The proposed settlement would require Google to implement a “comprehensive privacy program,” and hold the company to accountability by enforcing regular reports on its privacy practices prepared by an independent professional every two years for the next 20 years.
“When companies make privacy pledges, they need to honor them,” said Jon Leibowitz, the Democratic chairman of the FTC. “This is a tough settlement that ensures that Google will honor its commitments to consumers and build strong privacy protections into all of its operations.”
The settlement, approved unanimously by the FTC’s five commissioners, is subject to public comment and final approval
Buzz drew heavy criticism from users and privacy advocates alike as soon as Google integrated it into its popular Gmail email service in February 2010. The service was introduced as a ‘social hub’ to let Gmail users track the status updates and other online information of their most frequently e-mailed contacts.
The problem, and glaring privacy flaw, was that anybody following a user could automatically see all of his or her other Buzz contacts.
The feature also raised red privacy flags because it was automatically added to Gmail accounts without making it clear what information would be shared with whom, and users complained they did not want their email contacts to be part of a wide-open social network.
According to the FTC, “Although Google led Gmail users to believe that they could choose whether or not they wanted to join the network, the options for declining or leaving the social network were ineffective.”
Google quickly issued its own mea culpa to users following announcement of the settlement on Wednesday.
“We try to be clear about what data we collect and how we use it – and to give people real control over the information they share with us,” Alma Whitten, Google’s privacy director, wrote on the company’s official blog. “That said, we don’t always get everything right. The launch of Google Buzz fell short of our usual standards for transparency and user control – letting our users and Google down.”
Whitten also vowed that once the new privacy features are in place, Google will “ask users to give…affirmative consent” before changing how it shares their personal info.

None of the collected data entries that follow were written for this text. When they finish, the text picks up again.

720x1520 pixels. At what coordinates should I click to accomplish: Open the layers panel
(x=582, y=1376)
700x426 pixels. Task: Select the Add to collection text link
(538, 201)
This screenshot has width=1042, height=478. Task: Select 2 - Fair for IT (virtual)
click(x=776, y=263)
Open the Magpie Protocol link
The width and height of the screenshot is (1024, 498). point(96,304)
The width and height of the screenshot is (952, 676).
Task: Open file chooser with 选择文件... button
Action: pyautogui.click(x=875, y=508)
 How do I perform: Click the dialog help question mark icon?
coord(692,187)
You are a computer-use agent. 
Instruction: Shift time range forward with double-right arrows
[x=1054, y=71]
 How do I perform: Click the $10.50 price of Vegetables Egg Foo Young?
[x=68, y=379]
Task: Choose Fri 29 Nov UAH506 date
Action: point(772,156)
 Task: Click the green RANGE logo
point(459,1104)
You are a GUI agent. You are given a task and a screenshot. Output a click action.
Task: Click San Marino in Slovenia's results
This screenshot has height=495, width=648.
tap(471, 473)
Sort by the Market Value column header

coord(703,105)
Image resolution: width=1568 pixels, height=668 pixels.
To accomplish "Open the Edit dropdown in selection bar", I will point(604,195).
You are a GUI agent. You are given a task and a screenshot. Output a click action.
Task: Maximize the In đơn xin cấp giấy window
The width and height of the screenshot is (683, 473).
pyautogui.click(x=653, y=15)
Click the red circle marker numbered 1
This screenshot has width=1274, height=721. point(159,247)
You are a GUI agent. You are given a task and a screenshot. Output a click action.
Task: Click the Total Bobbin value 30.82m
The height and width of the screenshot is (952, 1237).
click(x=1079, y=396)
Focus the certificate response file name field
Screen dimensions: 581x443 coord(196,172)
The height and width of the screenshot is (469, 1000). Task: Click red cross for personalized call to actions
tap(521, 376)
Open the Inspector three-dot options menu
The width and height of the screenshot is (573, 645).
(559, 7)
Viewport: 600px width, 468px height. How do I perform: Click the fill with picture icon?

It was just last November that the company agreed to an $8.5 million settlement in a class action lawsuit filed by Gmail users over Buzz.
In that case, Google directed the $8.5 million not to individual users but to an independent fund to support “organizations promoting privacy education and policy on the web.” Google also said it would make further, unspecified efforts to educate its users about Buzz privacy issues.
The FTC settlement does not call for a fine, but will cover future situations like Google’s collection of Wi-Fi data and it’s “Street View” mapping feature.
Google’s run in with the FTC began not with users, but with a Washington-based advocacy group, the Electronic Privacy Information Center.
The center filed a complaint on Feb. 16, 2010, asking the FTC to investigate whether consumers were harmed when private e-mail contact information was automatically released to other Gmail users through Buzz. Ten lawmakers separately issued a letter to the FTC on March 25, 2010, urging the commission to take on the group’s complaint.
“The FTC action is far-reaching,” the center’s Executive Director Marc Rotenberg told Bloomberg News. “This is the most significant privacy decision by the commission to date. For Internet users, it should lead to higher privacy standards and better protection for personal data.”